PWUAHAHAHAHAHAA! Does anyone remember a similar sequence in which some guy publicly tried to write a decent C++ "copy" constructor or something leading to this just enormous thread of amendments and refinements and gotcha fixes, the best part being he had started out with, "Look, this is easy..."?

I'll be honest, I have seen that cautionary note about remove-if-not or maybe it was something else and (a) been aghast but (b) never internalized it, I must have time bombs sitting out there waiting to go off.

Oh, well. Once more into the breach!...

Anonymous said...

Doesn't this mistake Anonymous pointed out show exactly why one shoudn't use the destructive functions without a good reason?
Using destructive updates forces you to think about this 'ownership' thing, while that could be completely ignored if you used only the nondestructive functions.
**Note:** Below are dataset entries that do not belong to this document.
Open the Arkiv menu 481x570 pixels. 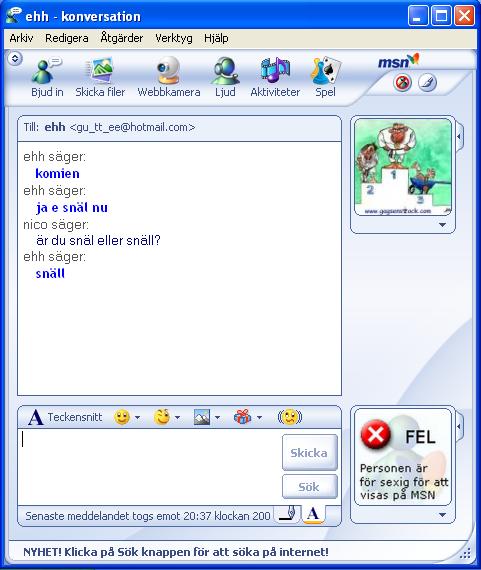(x=21, y=38)
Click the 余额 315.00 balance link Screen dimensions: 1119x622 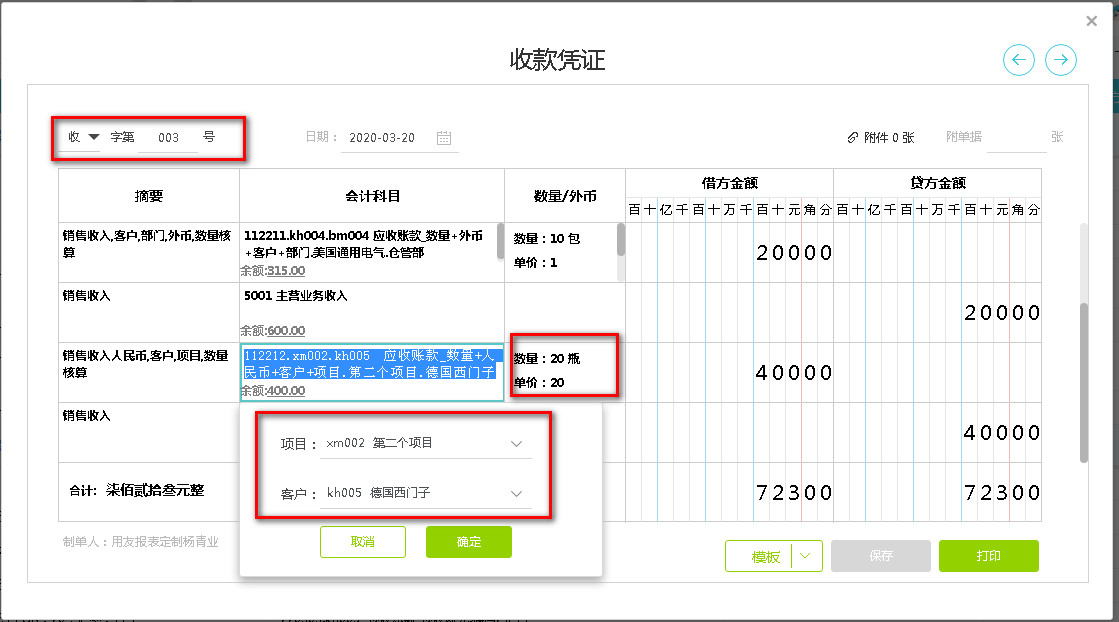(x=286, y=271)
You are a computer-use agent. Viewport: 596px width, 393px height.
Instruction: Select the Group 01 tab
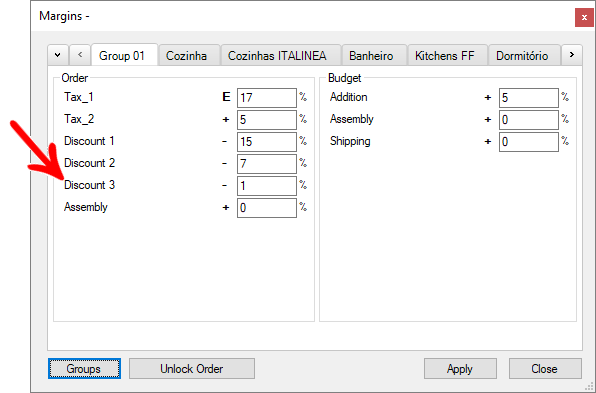(124, 55)
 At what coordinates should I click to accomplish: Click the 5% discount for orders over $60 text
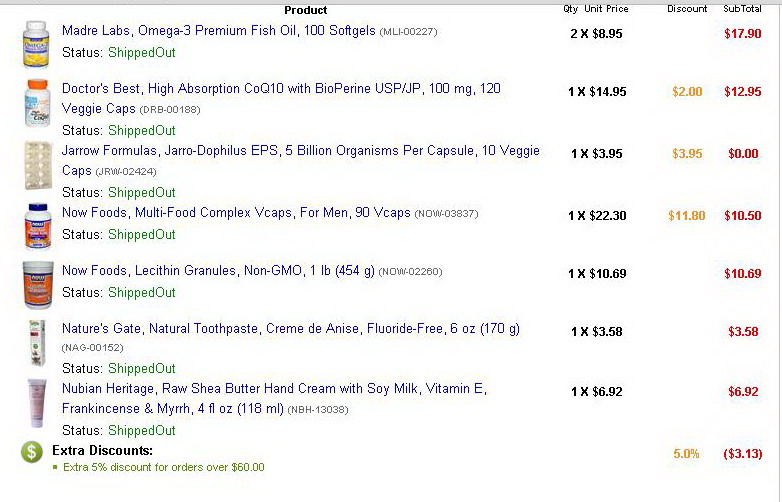click(x=164, y=467)
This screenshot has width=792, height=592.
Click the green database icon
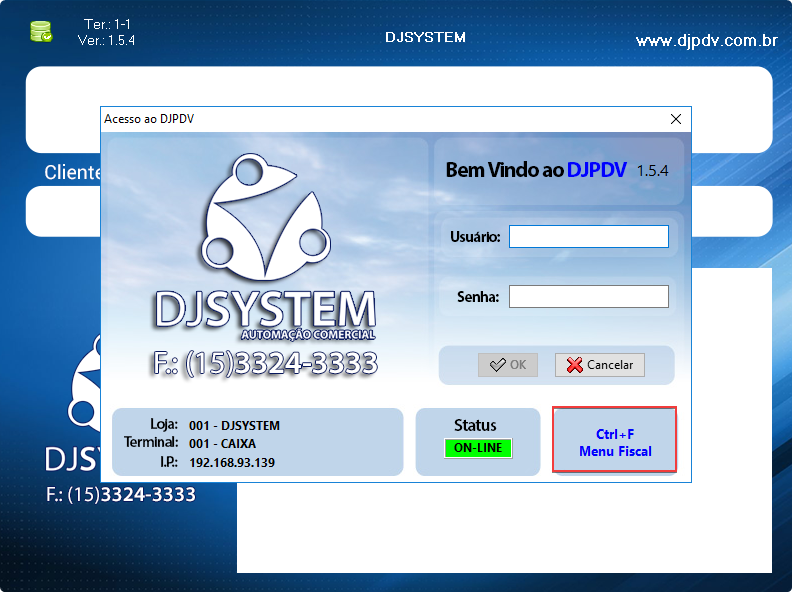[x=41, y=31]
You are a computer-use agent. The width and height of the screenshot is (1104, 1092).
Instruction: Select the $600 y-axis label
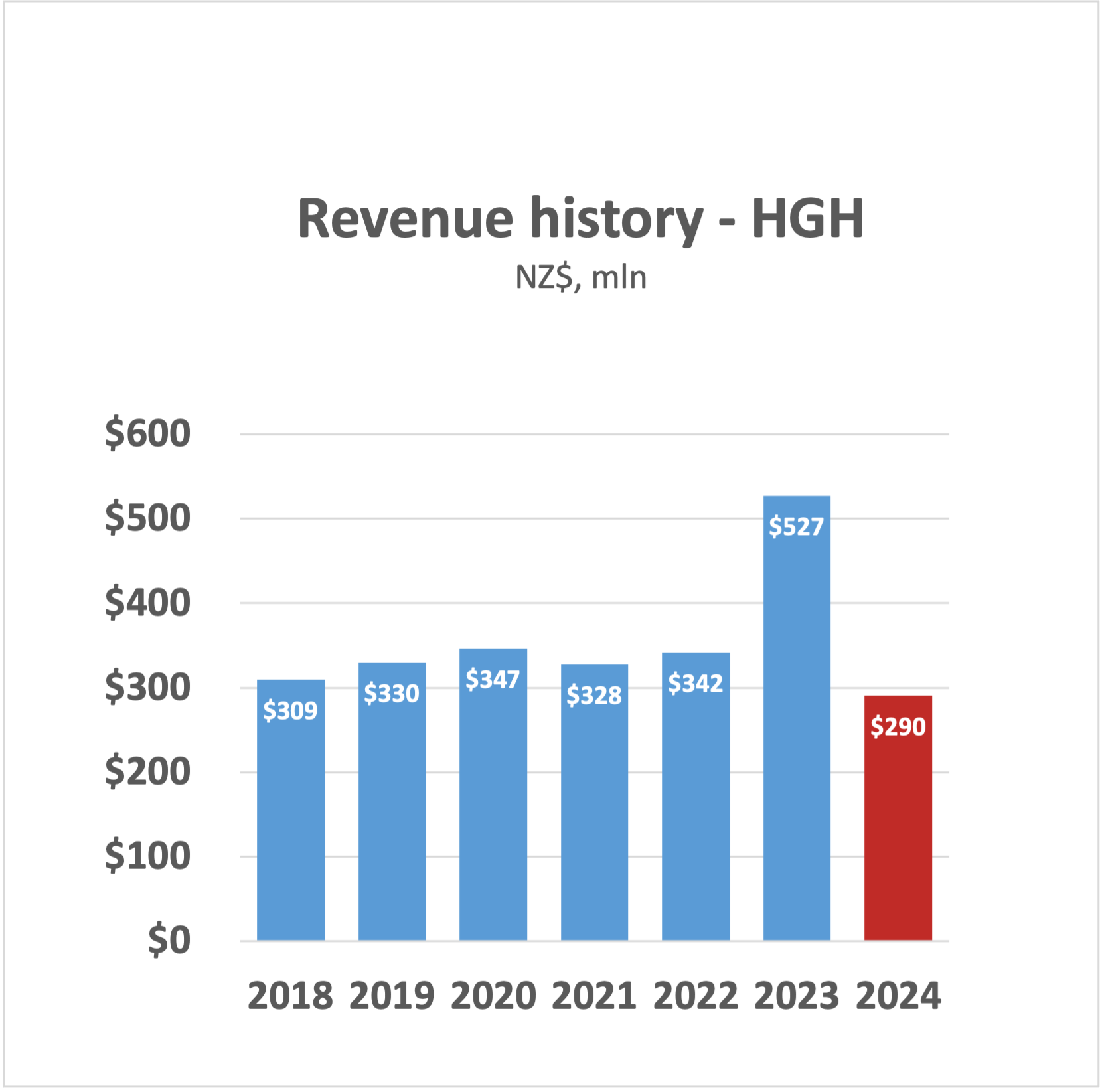tap(147, 434)
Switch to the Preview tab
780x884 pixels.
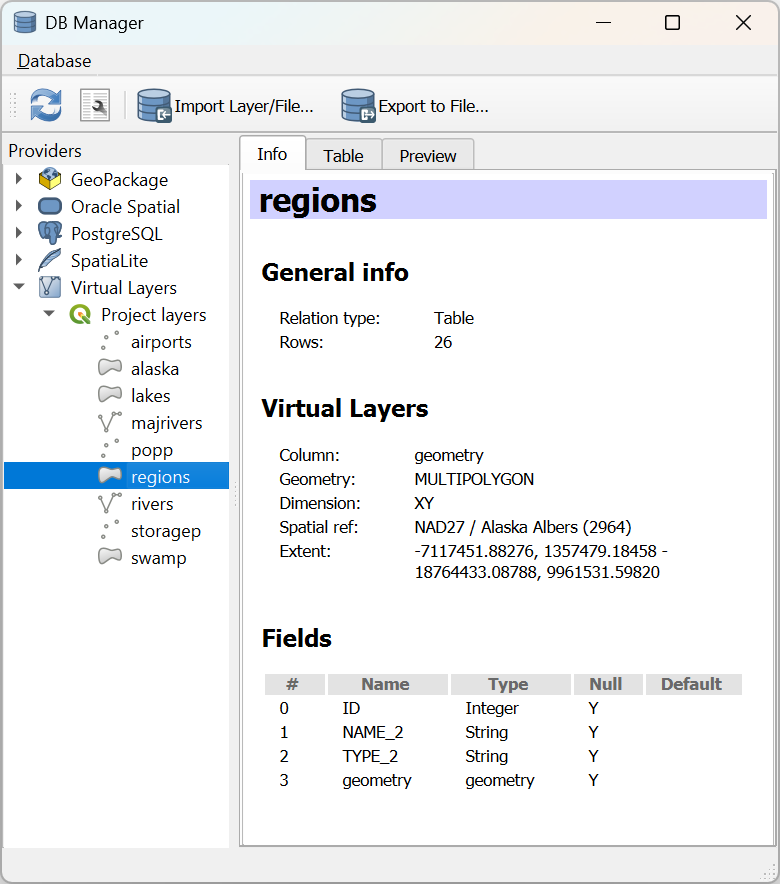click(x=428, y=156)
One less unnecessary detail to think about and potential bug to resolve. nconc & co should be used as performance optimizations only.

Kenny Tilton said...

Doesn't this mistake Anonymous pointed out show exactly why one shoudn't use the destructive functions without a good reason?

No, the title still holds: "Fear No Evil". The standard is perfectly clear, so there is no ambiguity, I just screwed up because I had been programming Lisp for years without realizing remove does not always copy. (Makes me wonder why I never got bit. Anyway...) But I did happen to read that append does not copy the last list, so I am not all bad. The Right Answer is to learn more, not fear more.

The thing is, we need to learn this stuff anyway because we simply cannot get away with never using destructive functions -- noobs are forever writing dead slow stuff even on simple exercises because they get into a combinatorial explosion of consing by having unnecessary non-destructive calls in a heavy-hitter location.

And since we have to learn anyway, we may as well use the right function. Not sure? Look it up. The CLHS is real handy that way.

Anonymous said...

Just was pointed at your blog, excellent stories. It struck me that this particular item shows the equivalent of classic Objective-C memory management (which uses retain counts); it's a common newbie mistake regarding object ownership.

Anonymous said...

Well I've decided to dive in. No fear, right?

I'll be checking this space often while I make my own contributions
here:

http://dihymo.blogspot.com/ and on c.l.l.

Dave Roberts said...

My own personal rule on this is to use functional programming whenever possible and let the GC deal with it. This eliminates all potential for a whole class of bugs. The only time I won't do that is when it's just so dead obvious that I own the list structure in the particular function I'm writing (like the function is building it cons by cons using push with a possible nreverse).

The thing is, even if you make sure your destructive operations are working right the first time, if you're playing around with some hairy corner of the CLHS then you're probably asking for trouble when you next go in and touch that function. At a minimum, leave yourself a good comment telling yourself what you were doing and where the limits are.

If I later find that I have produced some pig-slow piece of crap code, I'll go in and optimize. Typically, my biggest optimizations are in not doing something completely retarded with my algorithm as opposed to need to use nconc rather than append.